# [Extract provided]
>>>
When you approach your 40’s your body gradually stops producing estrogen hormone- a key hormone that helps to regulate your menstrual cycle. This period is called perimenopause. In simple words, Perimenopause means the period before menopause. It is also known as the transitional phase. It usually lasts from 4 to 6 years, but for some women, it may take longer or less.
During this period women may suffer from symptoms such as:
- Irregular periods
- Hot flashes,
- Vaginal dryness
- Night sweats
- Weight changes
- Mood changes
- Low libido
- Urinary tract infection
- Dry mouth and dry eyes
- Joints pain
- Digestion issue
There are many misconceptions about perimenopause.
Here are some myths about perimenopause and its clarification.
Perimenopause and menopause are the same.
Myth 1 Busted:
Perimenopause is the phase leading up to menopause when hormonal changes begin, while menopause is the point at which a woman has not had a menstrual period for 12 consecutive months. Perimenopause can last for several years before menopause occurs.
The earlier you get your period, the earlier you’ll start perimenopause
Myth 2 Busted:
In reality, the exact opposite is true. perimenopause may begin earlier if you start menstruating later than average.
It’s hard to predict the age when you’ll start perimenopause, but there are some clues that can help you figure out when to start.
<<<
# [Entries supplied]
>>>
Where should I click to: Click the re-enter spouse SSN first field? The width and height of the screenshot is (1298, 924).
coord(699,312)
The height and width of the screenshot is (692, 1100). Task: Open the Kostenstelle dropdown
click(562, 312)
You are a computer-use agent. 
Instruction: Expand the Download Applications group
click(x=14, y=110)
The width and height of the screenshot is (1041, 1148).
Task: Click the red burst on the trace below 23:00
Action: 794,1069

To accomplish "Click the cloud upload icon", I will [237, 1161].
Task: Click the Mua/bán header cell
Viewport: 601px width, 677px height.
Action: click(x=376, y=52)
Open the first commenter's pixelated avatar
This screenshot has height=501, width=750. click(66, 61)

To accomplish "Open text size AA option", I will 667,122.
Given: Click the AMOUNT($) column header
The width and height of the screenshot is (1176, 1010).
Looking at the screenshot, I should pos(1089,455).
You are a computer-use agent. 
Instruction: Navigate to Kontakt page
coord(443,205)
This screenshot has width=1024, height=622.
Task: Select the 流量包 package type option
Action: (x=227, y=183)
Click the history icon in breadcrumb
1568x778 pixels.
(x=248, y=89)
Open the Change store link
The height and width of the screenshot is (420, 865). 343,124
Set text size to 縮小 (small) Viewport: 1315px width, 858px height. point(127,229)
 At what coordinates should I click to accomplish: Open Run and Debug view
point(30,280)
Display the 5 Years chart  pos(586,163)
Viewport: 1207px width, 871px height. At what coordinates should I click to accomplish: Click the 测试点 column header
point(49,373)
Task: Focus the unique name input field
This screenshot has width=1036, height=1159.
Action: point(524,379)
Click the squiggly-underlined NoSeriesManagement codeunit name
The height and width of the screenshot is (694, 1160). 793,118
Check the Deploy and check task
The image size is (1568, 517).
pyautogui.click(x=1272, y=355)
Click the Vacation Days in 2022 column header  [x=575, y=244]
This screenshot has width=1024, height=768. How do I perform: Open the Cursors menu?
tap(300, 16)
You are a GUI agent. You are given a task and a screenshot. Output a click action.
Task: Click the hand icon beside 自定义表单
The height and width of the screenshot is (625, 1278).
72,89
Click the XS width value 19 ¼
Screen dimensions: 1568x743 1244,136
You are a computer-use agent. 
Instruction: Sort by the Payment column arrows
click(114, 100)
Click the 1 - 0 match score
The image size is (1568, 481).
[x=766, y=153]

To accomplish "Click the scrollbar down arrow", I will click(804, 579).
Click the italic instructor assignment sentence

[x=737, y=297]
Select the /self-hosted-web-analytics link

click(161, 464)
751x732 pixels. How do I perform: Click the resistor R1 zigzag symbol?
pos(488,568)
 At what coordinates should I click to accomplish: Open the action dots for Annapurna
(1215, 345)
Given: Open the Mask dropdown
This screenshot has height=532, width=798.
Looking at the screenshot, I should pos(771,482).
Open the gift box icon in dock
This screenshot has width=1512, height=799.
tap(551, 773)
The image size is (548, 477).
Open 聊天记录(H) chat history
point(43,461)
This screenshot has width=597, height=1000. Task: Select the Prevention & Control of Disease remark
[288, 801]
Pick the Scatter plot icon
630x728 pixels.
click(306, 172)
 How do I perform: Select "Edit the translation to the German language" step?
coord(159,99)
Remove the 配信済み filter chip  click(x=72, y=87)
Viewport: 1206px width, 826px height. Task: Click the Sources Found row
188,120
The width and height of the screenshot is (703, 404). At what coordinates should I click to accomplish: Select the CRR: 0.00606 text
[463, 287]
<<<
# [Using the information]
- a) In the perimenopause article, how long does perimenopause usually last?
- b) Retype the part of the perimenopause article between "Here are some myths" and "later than average.", inclusive.

# [Results for the exercise]
- a) It usually lasts from 4 to 6 years.

- b)
Here are some myths about perimenopause and its clarification.
Perimenopause and menopause are the same.
Myth 1 Busted:
Perimenopause is the phase leading up to menopause when hormonal changes begin, while menopause is the point at which a woman has not had a menstrual period for 12 consecutive months. Perimenopause can last for several years before menopause occurs.
The earlier you get your period, the earlier you’ll start perimenopause
Myth 2 Busted:
In reality, the exact opposite is true. perimenopause may begin earlier if you start menstruating later than average.